Join me for a trip down the Fripp rabbit hole as we dive into Discipline from King Crimson. This is one of the more dense scores I've seen in quite some time. It's mathematical treatment of meter is astounding. And, the sheer 'discipline' to perform this is off the charts.

Files

King Crimson: Discipline - Behind the Score (Episode 18)
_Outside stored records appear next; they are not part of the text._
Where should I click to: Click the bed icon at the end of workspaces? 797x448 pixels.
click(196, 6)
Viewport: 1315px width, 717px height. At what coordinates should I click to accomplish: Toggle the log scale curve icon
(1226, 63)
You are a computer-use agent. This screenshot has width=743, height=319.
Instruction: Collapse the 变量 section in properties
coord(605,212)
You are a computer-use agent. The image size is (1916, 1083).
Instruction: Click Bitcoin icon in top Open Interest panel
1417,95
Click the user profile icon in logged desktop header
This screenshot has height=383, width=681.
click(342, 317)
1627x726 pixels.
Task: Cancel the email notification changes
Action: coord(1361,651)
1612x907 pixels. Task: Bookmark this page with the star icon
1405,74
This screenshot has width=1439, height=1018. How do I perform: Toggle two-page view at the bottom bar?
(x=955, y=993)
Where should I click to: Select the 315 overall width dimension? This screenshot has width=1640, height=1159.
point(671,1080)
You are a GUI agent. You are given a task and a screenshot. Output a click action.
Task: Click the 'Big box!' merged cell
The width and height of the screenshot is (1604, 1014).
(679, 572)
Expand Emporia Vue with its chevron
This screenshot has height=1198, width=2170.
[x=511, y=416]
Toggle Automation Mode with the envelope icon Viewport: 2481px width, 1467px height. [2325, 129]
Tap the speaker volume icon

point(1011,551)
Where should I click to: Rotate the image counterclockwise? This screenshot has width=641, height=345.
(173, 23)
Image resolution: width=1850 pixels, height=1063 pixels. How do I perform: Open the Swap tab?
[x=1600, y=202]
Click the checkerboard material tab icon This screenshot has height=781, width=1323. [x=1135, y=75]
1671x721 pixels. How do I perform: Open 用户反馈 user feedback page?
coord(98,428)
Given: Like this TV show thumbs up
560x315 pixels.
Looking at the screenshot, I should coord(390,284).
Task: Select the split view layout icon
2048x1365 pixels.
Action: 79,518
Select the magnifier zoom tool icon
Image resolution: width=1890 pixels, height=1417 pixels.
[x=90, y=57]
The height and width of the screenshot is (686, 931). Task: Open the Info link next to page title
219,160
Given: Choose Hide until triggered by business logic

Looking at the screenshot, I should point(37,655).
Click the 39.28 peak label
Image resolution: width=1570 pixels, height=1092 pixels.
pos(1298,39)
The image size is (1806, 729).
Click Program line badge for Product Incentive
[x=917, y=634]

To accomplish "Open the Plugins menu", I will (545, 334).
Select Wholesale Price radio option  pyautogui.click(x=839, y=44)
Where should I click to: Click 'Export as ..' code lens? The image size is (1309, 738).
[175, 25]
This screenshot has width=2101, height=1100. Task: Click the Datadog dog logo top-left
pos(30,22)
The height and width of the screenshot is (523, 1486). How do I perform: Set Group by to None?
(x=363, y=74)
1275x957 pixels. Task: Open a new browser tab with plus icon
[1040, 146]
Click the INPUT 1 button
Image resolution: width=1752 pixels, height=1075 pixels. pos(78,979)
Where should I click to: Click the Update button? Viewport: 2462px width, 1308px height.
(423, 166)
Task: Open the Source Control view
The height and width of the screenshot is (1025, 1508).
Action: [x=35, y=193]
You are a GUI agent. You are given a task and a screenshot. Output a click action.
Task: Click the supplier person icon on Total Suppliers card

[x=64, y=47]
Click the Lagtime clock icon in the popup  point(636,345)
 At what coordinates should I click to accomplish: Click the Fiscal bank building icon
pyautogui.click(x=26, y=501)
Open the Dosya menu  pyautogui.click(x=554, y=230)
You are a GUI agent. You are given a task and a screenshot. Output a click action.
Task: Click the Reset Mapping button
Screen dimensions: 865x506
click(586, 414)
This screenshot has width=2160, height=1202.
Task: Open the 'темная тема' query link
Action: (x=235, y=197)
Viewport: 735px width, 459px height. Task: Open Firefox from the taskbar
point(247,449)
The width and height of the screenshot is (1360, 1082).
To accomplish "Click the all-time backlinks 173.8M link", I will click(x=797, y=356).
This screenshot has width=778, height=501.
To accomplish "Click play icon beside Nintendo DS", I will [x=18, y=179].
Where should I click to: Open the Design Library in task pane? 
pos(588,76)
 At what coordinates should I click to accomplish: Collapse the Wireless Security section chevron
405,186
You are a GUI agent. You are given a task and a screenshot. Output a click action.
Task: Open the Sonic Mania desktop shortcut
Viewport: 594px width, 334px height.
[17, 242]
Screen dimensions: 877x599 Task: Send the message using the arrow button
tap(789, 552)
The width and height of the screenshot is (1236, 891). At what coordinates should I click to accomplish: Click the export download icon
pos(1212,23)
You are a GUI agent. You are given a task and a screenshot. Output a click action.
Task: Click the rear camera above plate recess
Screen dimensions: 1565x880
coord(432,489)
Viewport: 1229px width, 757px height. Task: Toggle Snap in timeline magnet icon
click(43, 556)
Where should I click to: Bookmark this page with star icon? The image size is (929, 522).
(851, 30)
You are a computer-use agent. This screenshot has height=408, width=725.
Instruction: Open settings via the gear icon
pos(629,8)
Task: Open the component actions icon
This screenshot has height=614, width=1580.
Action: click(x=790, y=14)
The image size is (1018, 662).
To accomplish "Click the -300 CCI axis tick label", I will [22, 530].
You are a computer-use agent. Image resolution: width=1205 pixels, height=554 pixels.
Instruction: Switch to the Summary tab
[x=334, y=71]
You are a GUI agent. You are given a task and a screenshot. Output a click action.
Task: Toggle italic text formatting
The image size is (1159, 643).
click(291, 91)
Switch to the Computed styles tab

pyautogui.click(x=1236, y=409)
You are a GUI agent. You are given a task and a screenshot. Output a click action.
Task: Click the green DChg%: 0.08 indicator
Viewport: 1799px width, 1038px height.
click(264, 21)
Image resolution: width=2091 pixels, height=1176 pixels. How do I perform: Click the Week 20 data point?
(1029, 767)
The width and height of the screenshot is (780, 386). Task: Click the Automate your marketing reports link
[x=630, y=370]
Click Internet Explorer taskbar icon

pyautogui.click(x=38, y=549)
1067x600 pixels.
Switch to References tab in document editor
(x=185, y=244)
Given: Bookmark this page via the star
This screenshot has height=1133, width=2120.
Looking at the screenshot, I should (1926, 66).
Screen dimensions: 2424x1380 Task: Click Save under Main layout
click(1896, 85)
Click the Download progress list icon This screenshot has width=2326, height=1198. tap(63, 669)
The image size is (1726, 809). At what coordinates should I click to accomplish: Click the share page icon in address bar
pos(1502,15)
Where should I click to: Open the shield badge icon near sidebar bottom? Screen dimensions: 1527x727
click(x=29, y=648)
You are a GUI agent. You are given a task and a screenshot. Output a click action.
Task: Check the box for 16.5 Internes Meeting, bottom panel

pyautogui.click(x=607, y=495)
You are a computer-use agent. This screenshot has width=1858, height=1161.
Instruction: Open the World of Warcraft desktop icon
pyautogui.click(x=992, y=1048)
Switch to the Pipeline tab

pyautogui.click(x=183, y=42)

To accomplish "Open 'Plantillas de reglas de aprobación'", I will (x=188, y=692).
This is "King Crimson: Discipline - Behind the Score (Episode 18)" by Doug Helvering on Vimeo, the home for high quality videos and the people who love them.

Comments

Chris Ramsbottom

Thanks Doug for this, fascinating I think is the word. When you think that they did play this live in front of audiences, just the 4 of them, for many years.... isn't it mindblowing? The last time it was played live was 7th December last year in Japan, their second to last ever gig - but that was the 7-piece KC. Having seen this, it's made me wonder how it was expanded between 7 players, who took which part...

doughelvering

Thanks for your kind words. I enjoyed this one! I've updated the video to correct my original typo.

Jean-Michel LaFontaine

My girlfriend plays bass and piano and the first time she saw those scores, she told me « how can normal human beings play this together and don't mess up ? ». I can read music a bit and used to play drums a bit and I remember trying to play some Bruford tunes was like « the achievment » for any drummer. I never was able to of course.. LOL Great episode!

Anonymous

I am grateful for this video and als for the comments listed here. I assume it is legally not possible to share the score, because otherwise you would have done so, right? Love from Germany, Juergen

Martin Broten

Great job, Doug. Gave me insight into something I’ve been listening to for 40 years. Just a bunch of fabulous musicians. I remember Bruford (one of my favorite musicians) saying that, even though a piece is in 17, as long as you maintain the “dance groove” (in this case the bass drum) you won’t lose the listener. Not surprising Dr. Bruford went on the get a PhD in music following his retirement.

Jeff Norman

The ideas in Randy's comment are perhaps WHY Fripp initially called this band "Discipline"...before realizing that it was, in fact, King Crimson (which he experiences as a certain kind of force or even entity within the music). I would imagine learning to play one's part in a piece like this is intensely focusing...weirdly, by completely opposite means, maybe arriving at a place similar to that meditation might bring one by *emptying* focus...

Anonymous

I read somewhere that Bill Bruford said drumming Discipline could be the most transcendent experience or worst nightmare.

ax o'lotl

that was really wonderful... thank you! never thought I'd see something like this... thoughtful coverage with a score of such an outlier of a piece. I was at the 2nd-to-last live concert by this incarnation of Crimson, at the Greek Theater in Berkeley in 1982. recordings of the show leave out a lot and don't do it justice. it opened with a Fripp soundscape, as usual, leading into Lark's Tongues pt 3, the intro to which was literally the first thing I learned on the electric guitar. this is a great example of a process piece where the score gives insight into what's going on, but the humans playing it thought of it in a completely different way. anyway, I'm hoping you continue to dig into Crimson in your EPL episodes... loved the one on Red. some of their more recent albums are really remarkable, e.g. The Construkction [sic] of Light, and The Power To Believe. to have gone through phases over half a century that included In The Court... to Lark's / Starless / Red... to Discipline / Beat / Three... to Vroom / Thrak... to Construkction / Power... and most recently the 7-piece band... they really are prog rock's Stravinsky. thanks for tackling what is frankly a pretty forbidding catalog. more power to you! :-)

grnmntl

Please do the Discipline album in extended play

Marc Volgers

I wish my notation software was able to notate polymetric stuff like that. I'm now working on notating Condemned by Confessor which is full of crazy stuff. There's a part where the guitars are playing a pattern like this: 13/8 + 9/8 (not compound 3x3) + 13/8 + 11/8 (2x). The drums on the other hand play a 3/4 in triplets for 8 bars and 4/4 in triplets for 5 bars and one bar of 2/4. I first wanted to notate the drums in the same time signature, but since it's all 8th note triplets I got in trouble when meters shifted and bars are all odd numbers (9,11,13). So I had to notate it in 3/4 and 4/4. In text I just wrote above the guitar part the time signatures. Would be even more nifty if I had the 13/8 etc. bars for the guitar parts and the 3/4 / 4/4 bars for the drums like this.